Discussion General CPU µArch Research Thread

soresu · Feb 5, 2025

Hi all, I'm starting some new threads to post interesting research on µArchs, this one is specific to CPUs.

soresu · Feb 5, 2025

This guys entire µArch publication resume is pretty interesting all things considered:

Microarchitecture | Ipoom Jeong

A highly-customizable Hugo academic resume theme powered by Wowchemy website builder.

ipoom-jeong.com

soresu · Feb 5, 2025

This sounds promising, claimed 50% energy savings over traditional OoO instruction queue designs with an 8% performance increase:

FIFOrder MicroArchitecture: Ready-Aware Instruction Scheduling for OoO Processors

https://ieeexplore.ieee.org/document/8715034

gai · Feb 9, 2025

soresu said:
This sounds promising, claimed 50% energy savings over traditional OoO instruction queue designs with an 8% performance increase:

https://ieeexplore.ieee.org/document/8715034

The baseline design is somehow spending a rather large 45% of its total dynamic energy on the issue queue in the first place. One is required to infer why claimed energy savings are even more than this, because the authors do not provide any energy figures other than for the issue queue.

You don't gain performance by making your scheduler less intelligent. The best you can hope for is to stay within some noise margin of the same performance level. The 8% performance increase is evidently because the scheduler size has increased from one 56-entry, 4-wide issue queue to the combination of one 56-entry, 1-wide issue queue and three 32-entry, 3-wide FIFO queues. That's a total of 152 entries, or about 2.7x as large of a scheduling window as the baseline design. The authors do not call any attention to this discrepancy, because it would completely invalidate their conclusions, but you can see it in Table 1.

The basic concept is perfectly reasonable on its face. The CAMs are the most energy-intensive part of an instruction scheduler. So, start with a distributed issue queue design, then find a way to reduce the number of CAMs without losing too much performance. As is often the case with academic work, the results in the paper provide no guidance about how the chosen categories--or the concept generally--behave in a practical design.

soresu · Mar 4, 2025

This one is not strictly about CPU µArchs at the hw level, but offers interesting promise for kickstarting WoA:

Biotite: A High-Performance Static Binary Translator using Source-Level Information

https://dl.acm.org/doi/10.1145/3708493.3712693

soresu · Mar 5, 2025

Another software/hardware crossover paper:

Transcending Hardware Limits with Software Out-of-Order Processing

https://ieeexplore.ieee.org/document/7862125

soresu · Mar 5, 2025

ISA optimised for OoO perf without the associated area problem?
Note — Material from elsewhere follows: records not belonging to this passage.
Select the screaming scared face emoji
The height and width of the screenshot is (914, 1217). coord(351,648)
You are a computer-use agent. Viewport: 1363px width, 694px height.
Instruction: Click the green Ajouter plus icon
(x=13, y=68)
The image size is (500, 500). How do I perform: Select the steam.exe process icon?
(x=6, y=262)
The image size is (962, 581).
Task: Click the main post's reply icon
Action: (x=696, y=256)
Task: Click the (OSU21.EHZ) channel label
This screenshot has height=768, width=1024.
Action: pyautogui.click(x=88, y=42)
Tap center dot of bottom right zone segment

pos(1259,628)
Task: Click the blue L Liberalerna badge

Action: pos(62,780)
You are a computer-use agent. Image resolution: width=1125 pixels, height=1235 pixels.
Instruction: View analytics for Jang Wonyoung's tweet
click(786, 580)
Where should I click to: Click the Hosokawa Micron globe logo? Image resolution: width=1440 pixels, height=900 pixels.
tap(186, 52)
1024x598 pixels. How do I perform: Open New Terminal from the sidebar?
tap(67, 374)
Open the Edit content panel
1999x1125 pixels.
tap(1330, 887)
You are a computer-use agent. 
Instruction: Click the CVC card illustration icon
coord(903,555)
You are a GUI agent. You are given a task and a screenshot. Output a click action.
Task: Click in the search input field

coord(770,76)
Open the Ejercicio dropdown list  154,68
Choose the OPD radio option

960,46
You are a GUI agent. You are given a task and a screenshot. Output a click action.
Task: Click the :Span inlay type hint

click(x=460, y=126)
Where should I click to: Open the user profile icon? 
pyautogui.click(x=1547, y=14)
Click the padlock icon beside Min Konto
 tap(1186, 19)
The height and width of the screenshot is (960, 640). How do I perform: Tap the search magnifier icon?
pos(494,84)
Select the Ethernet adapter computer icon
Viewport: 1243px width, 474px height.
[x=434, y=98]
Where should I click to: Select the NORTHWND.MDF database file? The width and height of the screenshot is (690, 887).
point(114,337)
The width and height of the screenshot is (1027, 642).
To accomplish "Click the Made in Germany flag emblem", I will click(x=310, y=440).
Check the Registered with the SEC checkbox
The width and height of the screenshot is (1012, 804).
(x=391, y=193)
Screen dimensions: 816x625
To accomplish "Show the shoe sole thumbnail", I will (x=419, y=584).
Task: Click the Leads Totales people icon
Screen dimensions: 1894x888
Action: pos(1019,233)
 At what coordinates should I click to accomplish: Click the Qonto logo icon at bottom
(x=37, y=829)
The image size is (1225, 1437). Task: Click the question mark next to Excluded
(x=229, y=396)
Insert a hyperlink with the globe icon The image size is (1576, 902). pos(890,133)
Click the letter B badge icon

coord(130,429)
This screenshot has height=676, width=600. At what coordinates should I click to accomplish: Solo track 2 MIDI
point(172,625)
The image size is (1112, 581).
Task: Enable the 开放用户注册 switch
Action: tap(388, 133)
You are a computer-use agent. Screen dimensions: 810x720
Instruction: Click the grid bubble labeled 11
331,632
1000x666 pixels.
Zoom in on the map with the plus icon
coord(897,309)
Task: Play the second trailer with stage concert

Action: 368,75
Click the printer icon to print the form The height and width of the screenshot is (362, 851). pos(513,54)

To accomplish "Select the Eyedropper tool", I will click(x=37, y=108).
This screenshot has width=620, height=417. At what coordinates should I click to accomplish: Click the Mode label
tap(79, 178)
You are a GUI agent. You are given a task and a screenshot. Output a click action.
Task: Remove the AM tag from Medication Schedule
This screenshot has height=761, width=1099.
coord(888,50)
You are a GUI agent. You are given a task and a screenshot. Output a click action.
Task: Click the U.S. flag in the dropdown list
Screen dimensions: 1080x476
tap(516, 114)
STRAIGHT: Hazardless Processor Architecture Without Register Renaming

https://ieeexplore.ieee.org/document/8574536

Abstract:
The single-thread performance of a processor improves the capability of the entire system by reducing the critical path latency of programs. Typically, conventional superscalar processors improve this performance by introducing out-of-order (OoO) execution with register renaming. However, it is also known to increase the complexity and affect the power efficiency. This paper realizes a novel computer architecture called "STRAIGHT" to resolve this dilemma. The key feature is a unique instruction format in which the source operand is given based on the distance from the producer instruction. By leveraging this format, register renaming is completely removed from the pipeline. This paper presents the practical Instruction Set Architecture (ISA) design, the novel efficient OoO microarchitecture, and the compilation algorithm for the STRAIGHT machine code. Because the ISA has sequential execution semantics, as in general CPUs, and is provided with a compiler, programming for the architecture is as easy as that of conventional CPUs. A compiler, an assembler, a linker, and a cycle-accurate simulator are developed to measure the performance. Moreover, an RTL description of STRAIGHT is developed to estimate the power reduction. The evaluation using standard benchmarks shows that the performance of STRAIGHT is 18.8% better than the conventional superscalar processor of the same issue-width and instruction window size. This improvement is achieved by STRAIGHT's rapid miss-recovery. Compilation technology for resolving the possible overhead of the ISA is also revealed. The RTL power analysis shows that the architecture reduces the power consumption by removing the power for renaming. The revealed performance and efficiencies support that STRAIGHT is a novel viable alternative for designing general purpose OoO processors.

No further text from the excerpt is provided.